EXCERPTED TEXT -

But there is a twist here in the stock market, we can't trade directly with the
exchange and even after introducing online facilities, we still take the help of
the stockbrokers, we place our orders on brokers platform and they match
orders in the exchange and then the order executes. We are so lucky people we
end up paying charges to both brokers as well as exchanges even today.
Other key points
• The Market where the process of transfer of shares from the company to
the people in exchange of funds, for the first time, is called the primary
market.
• A company can also resell the shares of the company for the second and
subsequent times to the public to raise funds, and then the process is
called Follow on public offer (FPO).
• People applying for IPO cannot apply for a random number of shares
they wish instead, they have to buy in lots and the price of each lot
comes around 15,000rs.
• A company after IPO will be called a public limited company signifying
the general public are their shareholders, until then it would be private
limited or LLP.

GIVEN INFORMATION -
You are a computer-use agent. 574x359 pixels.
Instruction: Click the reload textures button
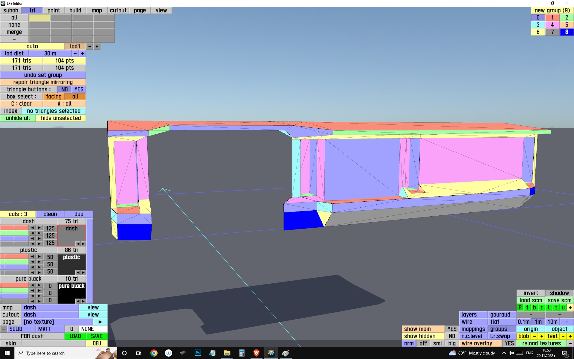[x=541, y=343]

EXERCISES TO COMPLETE -
1 - In the stock market excerpt, transcribe the passage starting at "But there is" and ending at "exchanges even today.".
2 - Answer these questions from the stock market excerpt:
(a) What is the market called where shares pass from the company to the people for the first time?
(b) What is the process called when a company resells its shares to the public a second or later time?
(c) About how much does each lot cost for people applying for an IPO?

ANSWERS FOR THIS EXERCISE -
1 -
But there is a twist here in the stock market, we can't trade directly with the
exchange and even after introducing online facilities, we still take the help of
the stockbrokers, we place our orders on brokers platform and they match
orders in the exchange and then the order executes. We are so lucky people we
end up paying charges to both brokers as well as exchanges even today.

2 -
(a) The primary market.
(b) A Follow on public offer (FPO).
(c) Around 15,000rs.